About PDB At A Glance

The PDB structure entries, consisting of a collection of files having nondescript names, cannot be easily grasped in a biochemically meaningful context. Manually organizing the structures based on the descriptive information in the files is becoming less and less practical as the database expands.

A chemically or biologically meaningful context can be provided by the user in the form of a search keyword (e.g. hemoglobin), but the range of available contexts cannot be predetermined from the database itself--users must know, in general, what they are looking for. Although searching is an extremely useful approach for locating specific PDB entries, the scope of the database is best ascertained by browsing a set of predetermined contexts. Useful contexts include molecular classes (e.g. "cytochrome"), secondary/tertiary structural classes (e.g. "globin fold") functional classes (e.g. "binding protein"), species of origin, and experimental determination method.
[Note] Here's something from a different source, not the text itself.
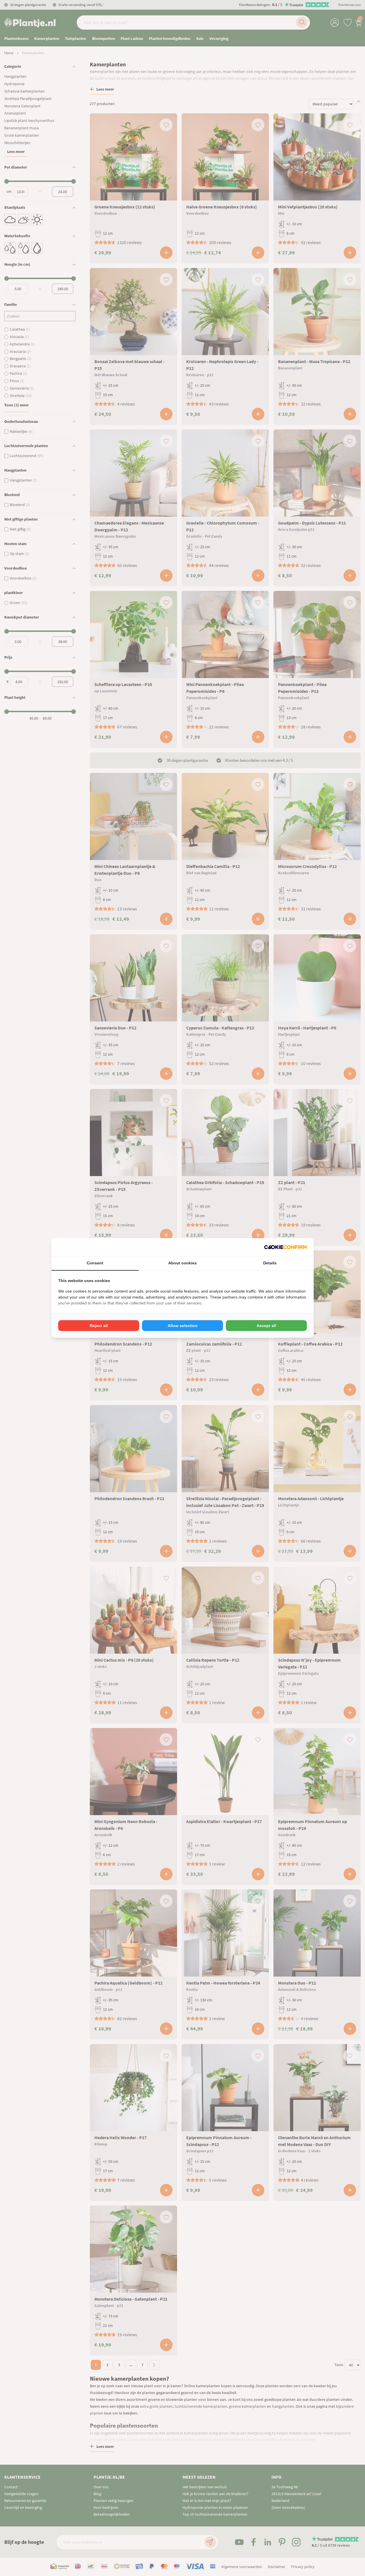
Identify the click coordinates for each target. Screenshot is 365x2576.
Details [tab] (270, 1263)
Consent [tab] (95, 1263)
The descriptive information in the PDB files is distributed between a set of fields (e.g. "HEADER"). The PDB structures can be classified in a given context by searching the information in these fields using pre-defined search strings. Previous versions of PDB At A Glance were based on manually compiled static lists that required updating with each new version of the PDB. In the past, automated searching could not discriminate between applicable and inapplicable descriptive information in the PDB files, thereby resulting in an unacceptably large number of misclassifications. A field-specific search engine has recently been developed, paving the way for an automated PDB classification system.

PDB At A Glance consists of a set of pre-defined biochemically meaningful search contexts (accessed by keyword). Every attempt has been made to select a set of keywords (e.g. "protease") that represent the entire territory of the database. However, some structures may have been unintentionally omitted (please let us know if you find any). If a structure cannot be found in any of the keyword lists, a user-defined search should be performed using Molecules R Us.

Each of the structural classifications in PDB At A Glance have been separated, where applicable, into the following sub-types: non-complexed (generic, inhibitor, or activator) and complexed (generic or inhibitor). This classification is based on the presence or absence of the words "complex", "inhibitor", or "activator" in the "COMPND" or "HEADER" fields of the PDB files. In most cases, macromolecules bound solely to metal ions, small inorganic ligands (e.g. molecular oxygen), H+, etc. are not designated as complexes by PDB contributors, and therefore, are not picked up as complexes by the search.

Legend
Generic Non-complexed
Generic Complexed
Inhibitor-Complexed
Non-Complexed Inhibitor
Non-Complexed Activator


Related PDB Browsing Tools

"The Annotated Guide to the Brookhaven Protein Data Bank" (Laura Lynn Walsh, University of Illinois) is a flat listing of PDB entries according to molecular class and species of origin, with sub-classifications for structure and experimental determination method.

PDB entries are listed in the context of secondary/tertiary structure in the "Structural Classification of Proteins (SCOP)" (Cambridge Univ.) WWW server. This resource makes use of hypertext to provide a hierarchical organization and direct links to an interactive viewer.